** TEXT PROVIDED **

####################

**Please note, this research page has not recently been updated. I apologize for the delay**

Modelling the Urban Forest in a Changing Climate

2016 to Current

Despite the growing awareness urban forests and the beneficial ecosystem services they provide, there is a lack of discussion on the abundant threats to urban trees and forests. Chief among these is the looming threat of climate change. My research program is focused on the development of a new open-source ecological model to simulate urban forest growth and disturbance. The model will also account for key social processes that influence the structure and function of urban forest ecosystems. Once developed, I will be investigating climate change impacts and management adaptation in cities. Ecological modelling enables the investigation of uncertain processes like climate change through the abstraction of complex systems to conduct experimental research at spatial and temporal scales that would otherwise be infeasible. This research is part of my Killam Postdoctoral Fellowship at Dalhousie University’s School for Resource and Environmental Studies. My post-doctoral supervisor is Dr. Peter Duinker.

####################

[Part of a data file]
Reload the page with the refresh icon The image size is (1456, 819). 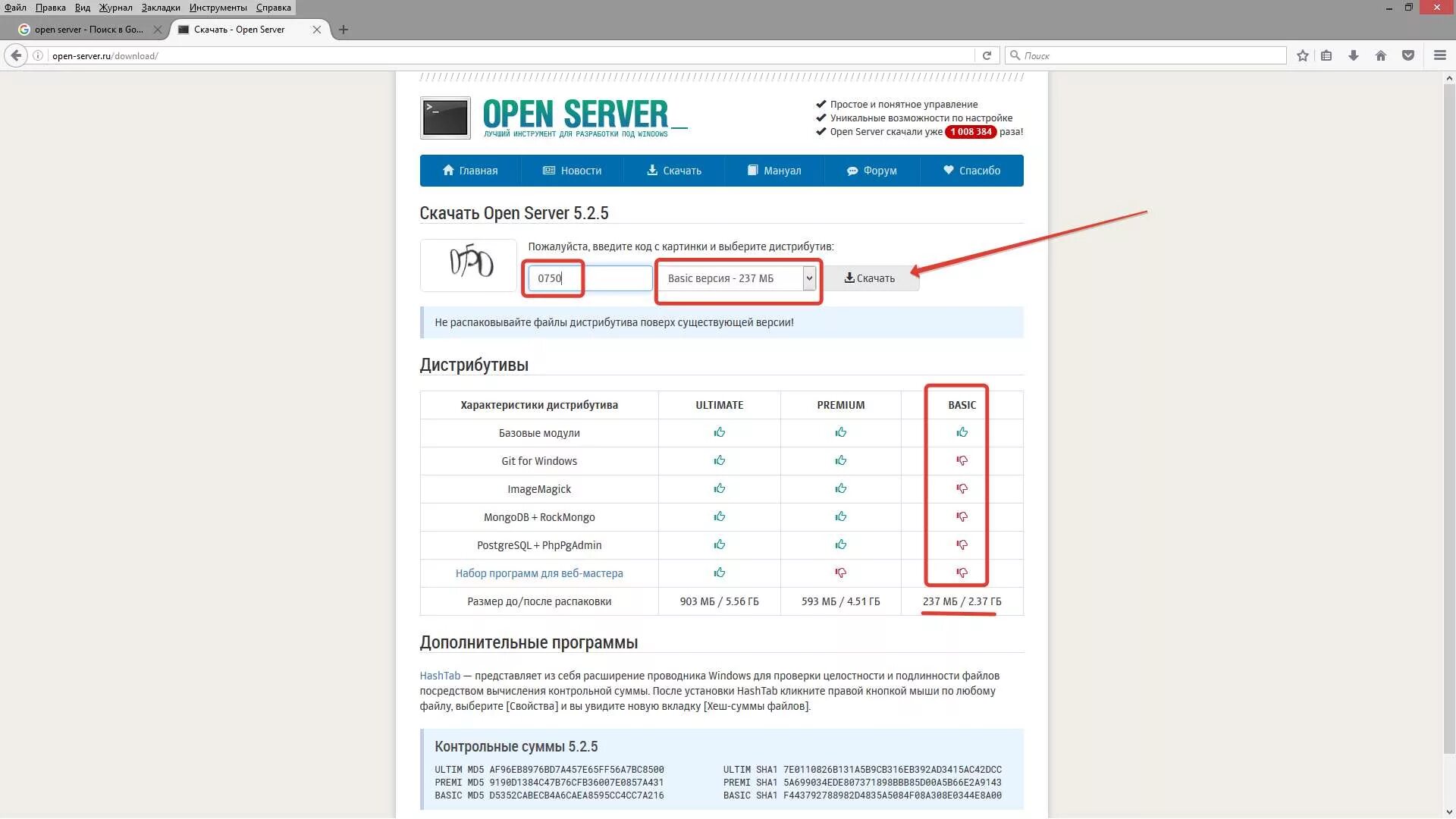click(987, 55)
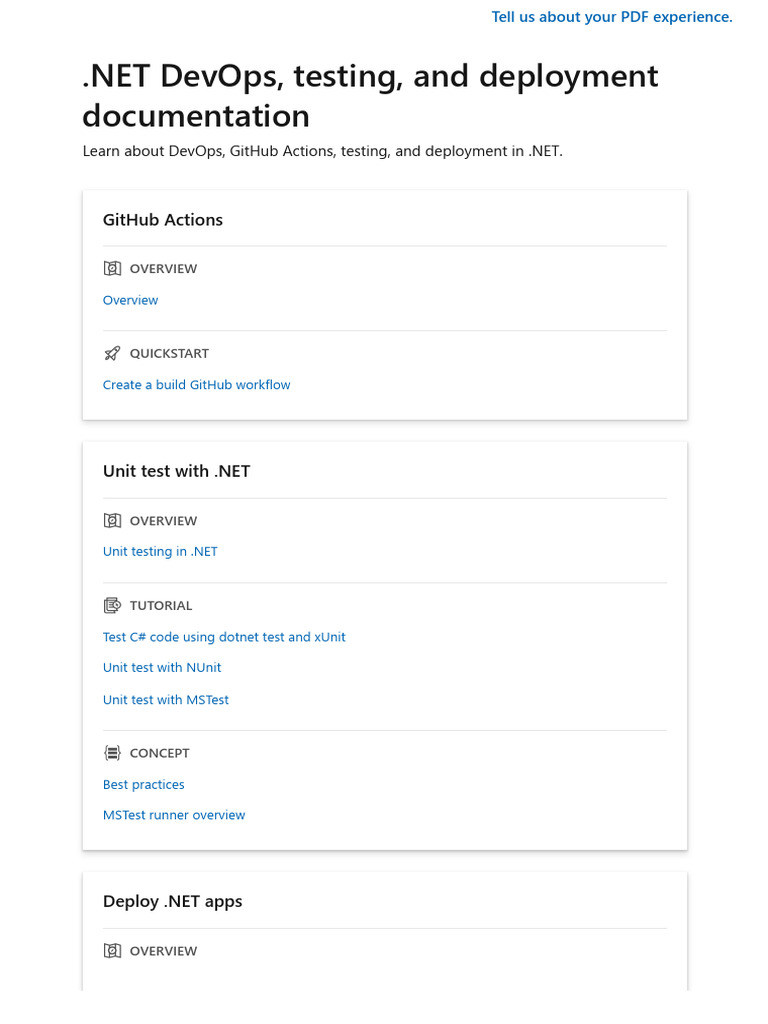Viewport: 768px width, 1024px height.
Task: Click the overview icon under GitHub Actions
Action: [x=112, y=268]
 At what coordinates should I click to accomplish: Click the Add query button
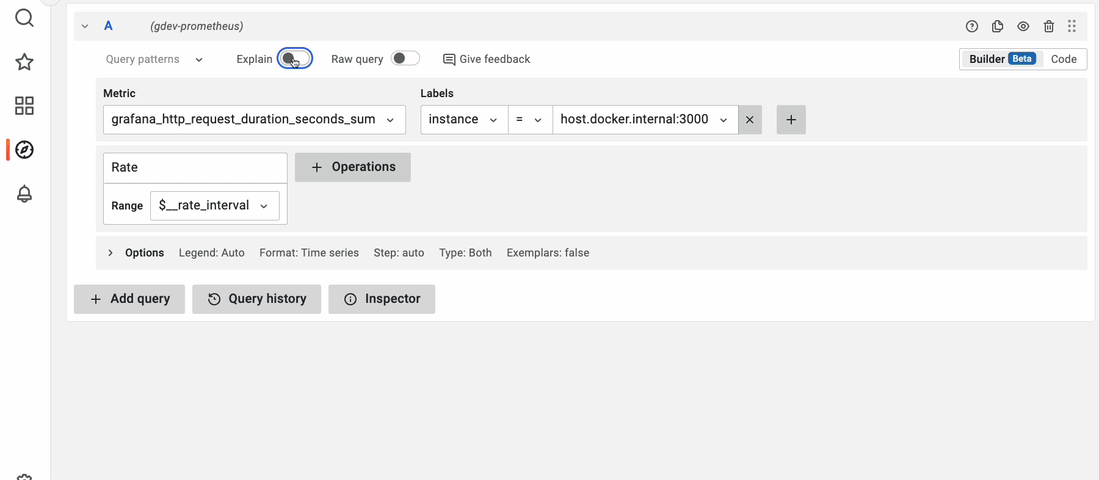(129, 299)
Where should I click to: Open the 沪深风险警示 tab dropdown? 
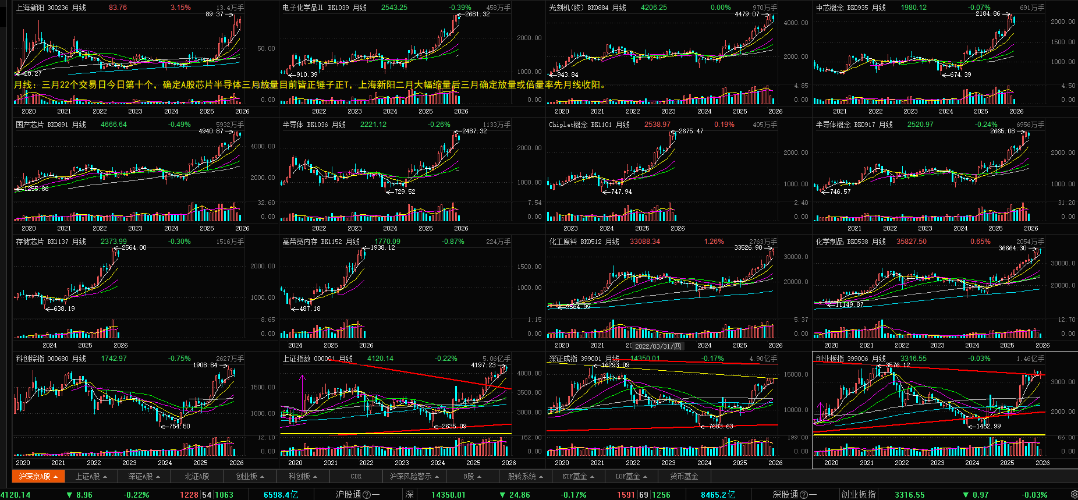tap(436, 477)
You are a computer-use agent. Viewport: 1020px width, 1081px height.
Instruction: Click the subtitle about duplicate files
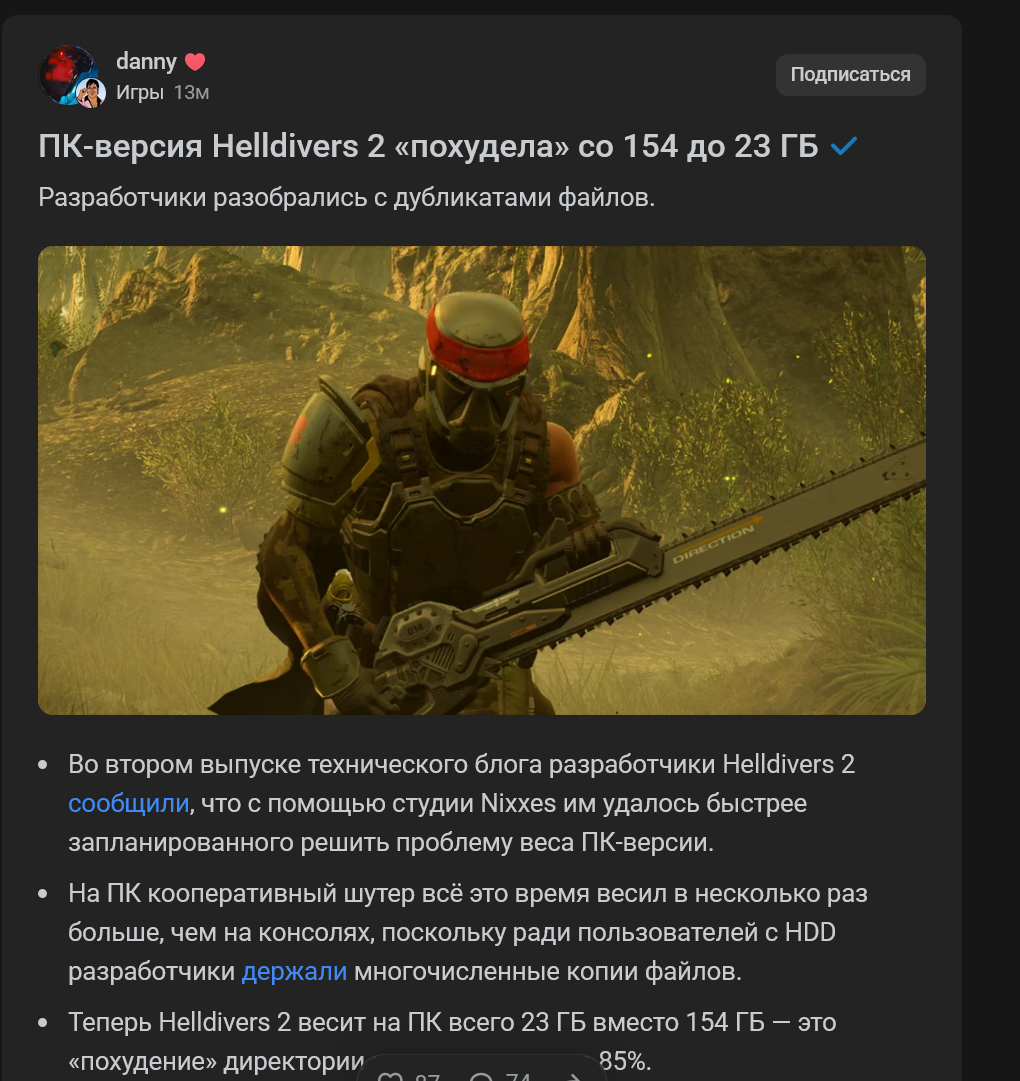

####################

** WHAT THIS EXERCISE ASKS **
- 1) Translate this sentence from the urban forest research page into Spanish: "This research is part of my Killam Postdoctoral Fellowship at Dalhousie University’s School for Resource and Environmental Studies."
- 2) From the paragraph on the urban forest research page, list each sentence that contains the word "urban."

** SOLUTIONS BY TASK **
- 1) Esta investigación forma parte de mi beca posdoctoral Killam en la Escuela de Estudios de Recursos y Medio Ambiente de la Universidad Dalhousie.

- 2)
- Despite the growing awareness urban forests and the beneficial ecosystem services they provide, there is a lack of discussion on the abundant threats to urban trees and forests.
- My research program is focused on the development of a new open-source ecological model to simulate urban forest growth and disturbance.
- The model will also account for key social processes that influence the structure and function of urban forest ecosystems.